As Charletta Robinson tried to finish her doctorate in social work last year, it began to rain in her dining room.
She had no money to make repairs, but at first the leak was small. Soon, however, her roof was sprouting holes all over the place.
“It was very stressful. I’m trying to figure out how to take care of this without the water damage spreading,” she said.
She stretched a tarp across her attic floor, but still the damage spread.
“My chimney was deteriorating at a rapid pace,” she said, and every time it rained, she could hear the water trickling into her attic.
In desperation, she dialed 411. To her surprise, it worked; an operator connected her to Community Land Trust, which runs a home repair program. She was eligible for a federal grant, and this spring, contractors showed up to fix the roof. For the first time in months, she wasn’t worried when it rained.
“It felt very liberating,” she said.
The grant also requires the Community Land Trust to fix all code violations. It’s an awkward requirement because in many cases, homeowners don’t even know there are violations, said Bev Burnett, executive director of the group.
Robinson was sleeping in a basement “bedroom suite” with a master bedroom and bathroom — but no windows large enough to climb out of if there was a fire. That’s a major safety hazard. Doors can often be blocked by a fire, so bedrooms must also have an escape window.
Robinson hadn’t given any thought to the possibility of a fire until inspectors found the problem. Contractors turned one of her tiny windows into a large one, letting in sun as well as potentially saving a life.

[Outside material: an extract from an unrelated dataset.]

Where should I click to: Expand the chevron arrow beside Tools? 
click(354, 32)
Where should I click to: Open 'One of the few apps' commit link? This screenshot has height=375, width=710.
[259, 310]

“They gave me an awesome egress window in my bedroom,” Robinson said. “I definitely felt safe there. That was the best feeling of the whole project, that window.”
The Repair Assistance Program is fixing 16 houses this year, which will use up the entire grant.
“Now the pressure is on the city to get us more money,” Burnett said.
She held a news conference to highlight the program because it’s mostly invisible.
“A lot of the houses chosen for the program don’t have a lot of exterior problems, so it’s hard to see,” she said.
But the repairs stabilize houses that would otherwise fall apart quickly. Structural problems and leaking roofs are the most common problems.
City officials are trying to get more money for the program now, calling it a “highly successful” way to help elderly, poor and new homeowners deal with major repairs. It’s yet another way homeownership is made easy in Schenectady, said Mayor Gary McCarthy, using the city’s marketing motto.
“There’s something for everybody,” he said.
The city will hold its third annual Homeownership Fair from 10 a.m. to 1 p.m. Sunday at City Hall, with 25 vendors to offer help with securing mortgages, finding houses and other parts of the home-buying process.
The monthly citywide open house will follow from 1 p.m. to 4 p.m. Sunday at locations posted on the city website, www.CityOfSchenectady.com.